A Tampa Bay Times Editorial

The questionable dealings at the region's jobs agencies, CareerSource Tampa Bay and CareerSource Pinellas, continue to mount. Once again, at the center of the mess is former CEO Edward Peachey. Once again, board members at these two agencies have irresponsibly awarded him a generous severance package he is not worthy of receiving. Fortunately, the state urged the agencies late Wednesday to reconsider and said it would prohibit the use of federal or state money for severance while investigations continue.

Here's just one of the latest examples of Peachey's abuse of his unchecked authority. In 2016, Peachey applied for a federal grant for CareerSource Tampa Bay to train 1,000 workers for IT and health care jobs. He wrote that it was "the lead applicant in a consortium of workforce investment boards, nonprofit organizations, employers, and educators" that included Pinellas, Pasco, Hernando, Manatee, Polk and Sarasota counties along with Hillsborough, which is served by CareerSource Tampa Bay. Peachey won a $3.8 million TechHire grant. Who didn't win? CareerSource Pasco, which had sought its own grant, unaware that Peachey included the agency on his application. Neither did leaders in the other counties, which did not get a share of the grant funds, reported the Tampa Bay Times' Mark Puente and Zachary T. Sampson.

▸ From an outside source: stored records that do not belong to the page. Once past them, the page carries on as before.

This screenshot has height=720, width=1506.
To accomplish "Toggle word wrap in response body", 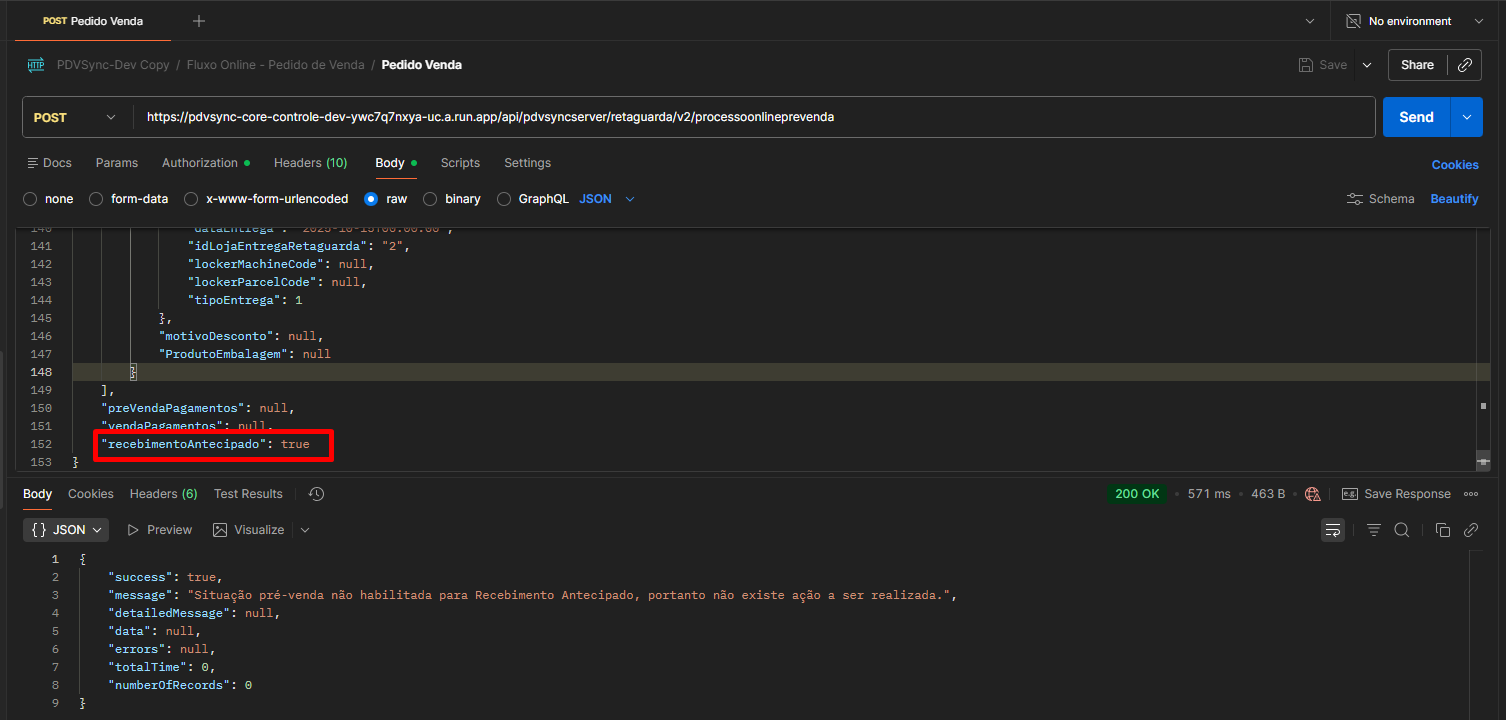I will pos(1333,530).
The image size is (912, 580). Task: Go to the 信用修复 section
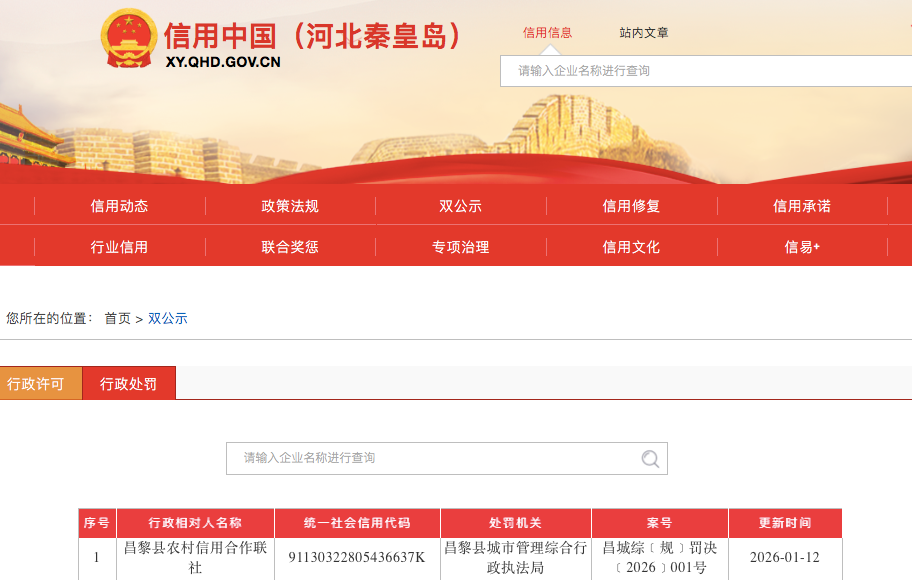point(631,206)
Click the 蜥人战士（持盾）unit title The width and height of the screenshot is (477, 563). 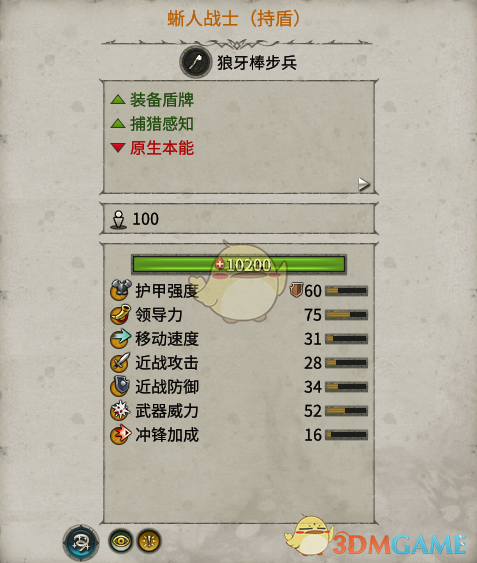(x=234, y=18)
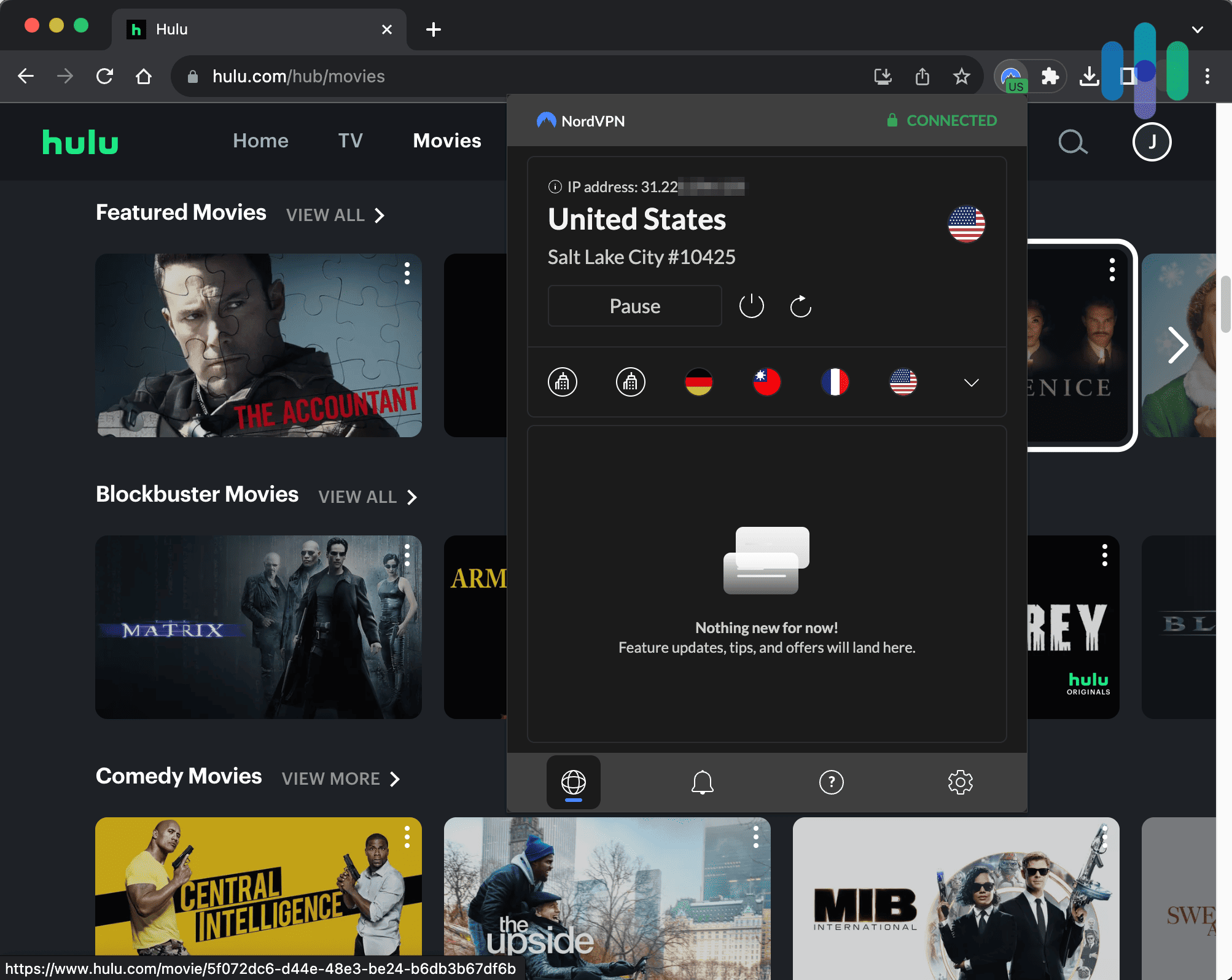The width and height of the screenshot is (1232, 980).
Task: Click the disconnect power button in NordVPN
Action: click(x=751, y=306)
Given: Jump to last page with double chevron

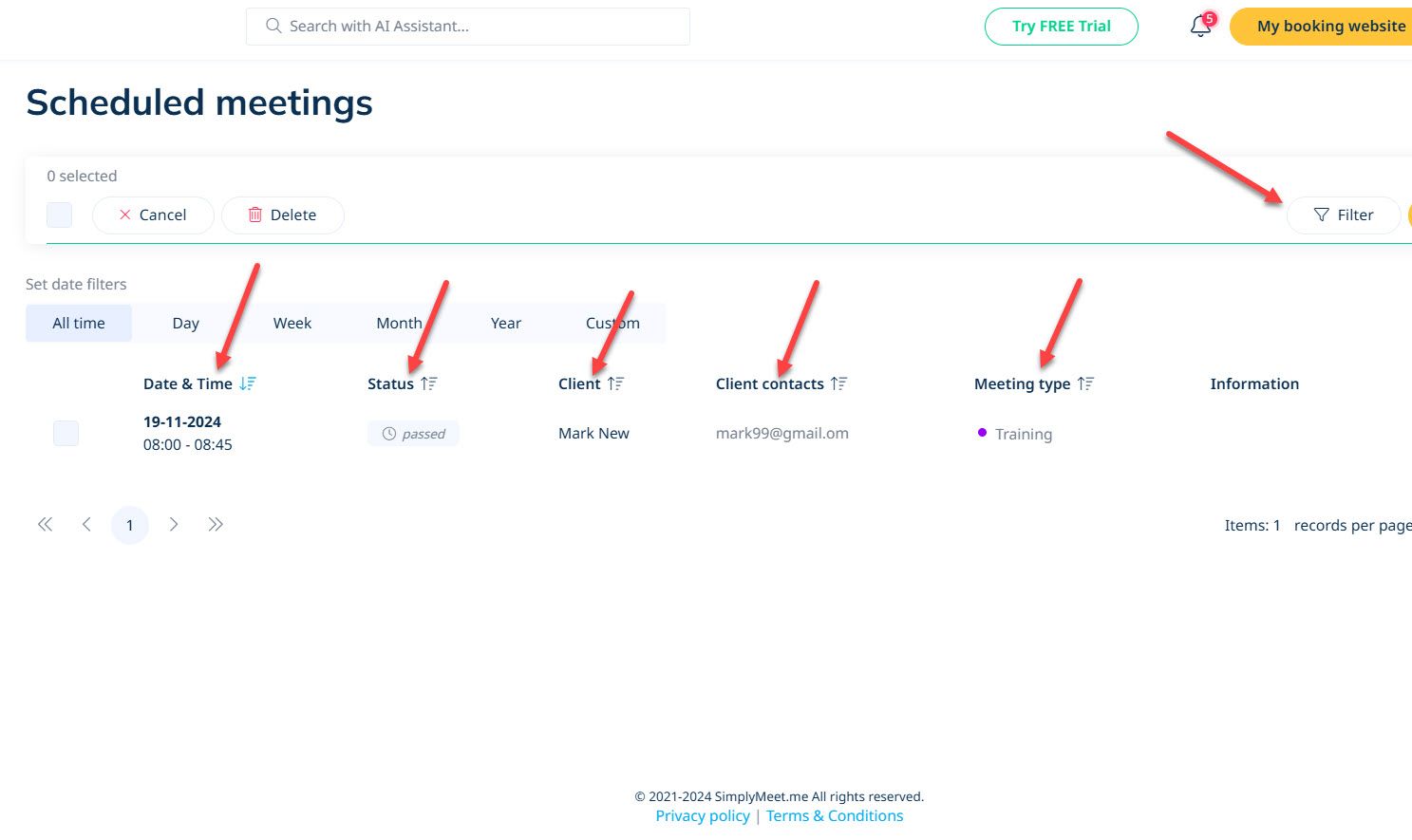Looking at the screenshot, I should point(216,524).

As for the TechHire grant, CareerSource Tampa Bay has given shifting figures for how many people were trained and placed into jobs. Several Hillsborough employers who signed on to the grant said they had not hired anyone. Squishy numbers and specious practices are now the focus of multiple ongoing investigations. State and federal agencies are examining whether CareerSource Tampa Bay and CareerSource Pinellas inflated the numbers reported to the state of how many people the agencies helped find jobs, after the Times found that thousands of people were counted who never received career counseling or training. Successfully placing workers in jobs is how CareerSource drew part of its money through state incentives.

The evidence that CareerSource padded its numbers under Peachey continues to mount. The latest revelation reported by Puente and Sampson shows a quarter of all of the CareerSource Pinellas and CareerSource Tampa Bay entries in a state database used a fictitious phone number for the person they claimed to have helped: 999-999-9999. That happened more than 35,000 times over four years, and no other CareerSource office in the state used the fake number more than 405 times. This is another piece of the puzzle for the investigations to examine.

The controversy cost Peachey his nearly $300,000-a-year job. Executive committees from the Pinellas and Tampa Bay boards voted to fire him this month and agreed to pay him five months' severance if he agreed not to sue the agencies. Then they reversed themselves, saying that all board members should vote on the matter. But the full boards used equally poor judgment. The Hillsborough board fired Peachey again and approved $117,000 in severance, and the Pinellas board took similar action Wednesday. Fortunately, the Florida Department of Economic Opportunity followed up with a letter that says the state will not allow the use of state or federal money for any severance payments for Peachey while the investigations continue. That is the prudent approach.

The federal TechHire grant and the phony phone numbers submitted to the state are the latest in a string of questionable deals at CareerSource Pinellas and CareerSource Tampa Bay. With multiple investigations still under way to determine the full breadth of the scandal, giving a generous payoff to the man who put CareerSource in this hole is beyond comprehension.